UDITracker 3.0: Implant Lifecycle Management

Champion Healthcare Technologies

 

Champion Healthcare Technologies works with hospitals to help them monitor and track their in-house inventory of implants. They do this though an implant tracking tool called UDITracker.

UDITracker 2.0 suffered from a dated UI, a development process that had never included any UX, and a lack of focus on its users.

The state of UDITracker 2.0

The Challenge

Problem 1

How can I enhance the UDITracker user experience, while maintaining all of the features that our existing customers use daily and rely on?

Problem 2

Through user research, I discovered that the Case Entry process is considered one of the most important features in the product by our users, but also the most broken due to a bad UX. How could I fix and enhance the Case Entry user experience?

My Role

As the sole product designer at Champion, I led all UX and user research activities. I worked with a product manager.

What do our users struggle with today in UDITracker?

Confusing Workflow

Workflows were not clear or consistent. Older users were not training new users. There were only one or two users that understood Case Entry.

Unnecessary Information

Too much information on each screen, including info that was not relevant to the task at hand.

No Way To Search

Finding Items was cumbersome.

Broken Case Entry Workflow

The Case Entry workflow was completely broken because it had never been designed with the user in mind. Nurses would often be timed out of UDITracker in the middle of the workflow, and have to start all over, wasting valuable time.

Concept Designs

First Iteration

In the first iteration, we tested a minimal, updated UI that focused on presenting to the user only the information that was most necessary to the task at hand.

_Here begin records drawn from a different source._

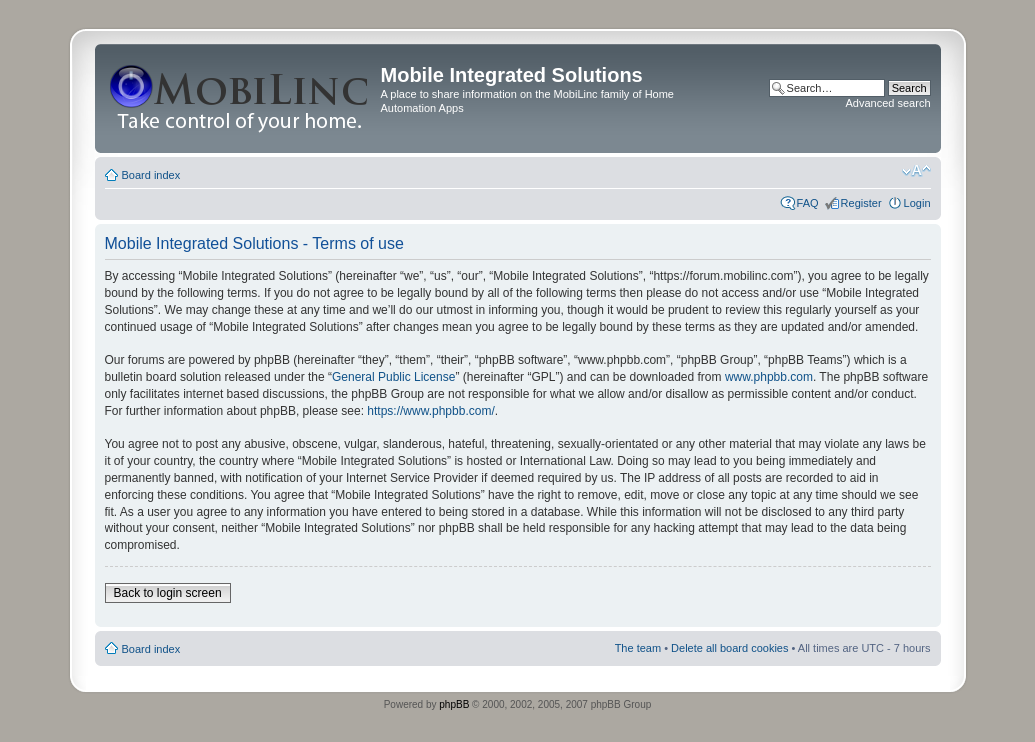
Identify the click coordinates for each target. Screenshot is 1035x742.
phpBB (454, 704)
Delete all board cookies (729, 648)
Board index (151, 175)
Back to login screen (168, 593)
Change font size (916, 171)
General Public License (393, 377)
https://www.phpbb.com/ (430, 411)
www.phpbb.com (769, 377)
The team (638, 648)
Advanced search (888, 103)
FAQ (808, 203)
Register (861, 203)
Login (917, 203)
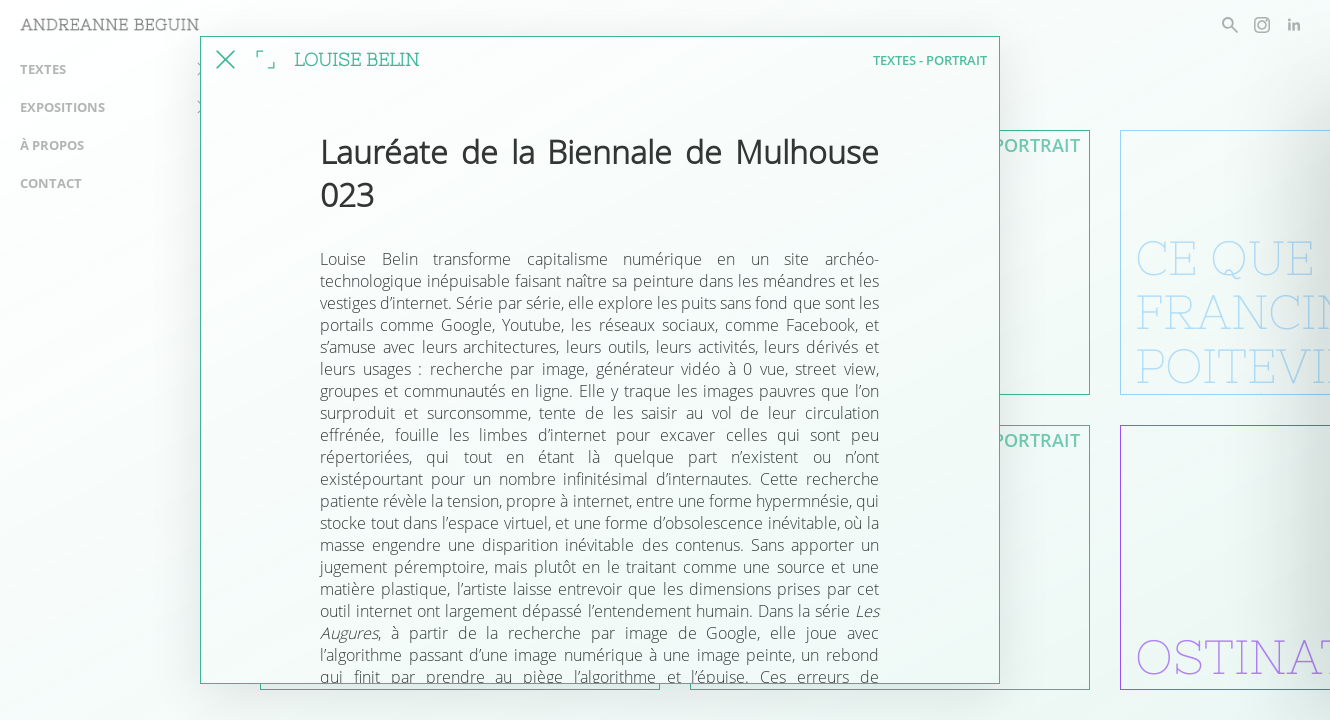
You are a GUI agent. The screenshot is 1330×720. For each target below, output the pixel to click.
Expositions (62, 107)
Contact (51, 183)
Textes (43, 69)
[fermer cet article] (225, 59)
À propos (52, 145)
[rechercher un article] (1230, 25)
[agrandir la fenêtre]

We received feedback that while the overall design was much easier to read and scan, there was still too much unnecessary information on the screen.

Within the Case Entry Workflow, we also tested an autosave feature. We received overwhelmingly positive feedback, but shortly after realized that due to HIPAA regulations, we could not implement it.

Second Iteration

After receiving the feedback that the information we were presenting

in UDITracker was still overwhelming, I worked directly with our users to really understand exactly what pieces of implant information is necessary at each point of the implant journey. Showing the right information at the right time became the main focal point of the second concept we tested with users.

In Case Entry, we tested a modal workflow that allowed for saving at each step throughout the case entry process, but ultimately this tested negatively with users. They felt that the modal workflow broke up the experience and made it difficult to follow along.

Developing a design system

I realized that in order to deliver a new, consistent to our users, UDITracker and Champion needed a design system.

Remove Distractions

Every redundant piece of the interface is a source of distraction. Keep only what is absolutely necessary for the user.

Easily Understood

Our users often don’t have time to sit and explore our product. They need to be able to understand at a glance the process, workflow, or screen they are working in.

Be Consistent

Consistency is not exact replication, but a method of instilling predictability and stability. Being consistent allows the users to anticipate what comes next.

Final Designs

The final version we ultimately launched included a minimal, modern design that focused on readability and scanability, built using the new Champion design system.

The updated Case Entry experience is built around a smart search feature that prompts the user to save inline after each implant is added to the case.

Results

UDITracker 3.0 began roll out in January 2020. As of March 2020, 120 hospitals were using the new platform.

Love the updated look.
(Case Entry) is not as busy anymore. It feels easier to use.
 

26%

Avg increase in unique users per hospital.

 
 

Reflections

Gaining Trust

Since I was working with a team of engineers that had never worked with a designer before, I knew I needed to gain their trust. I invited them to listen in on user research sessions, so they could listen directly to what users were saying.

Working With a Small Team

This was my first time working with such a small team. It gave me the opportunity to flex skills that I had not previously had to use, such as leading research efforts on my own.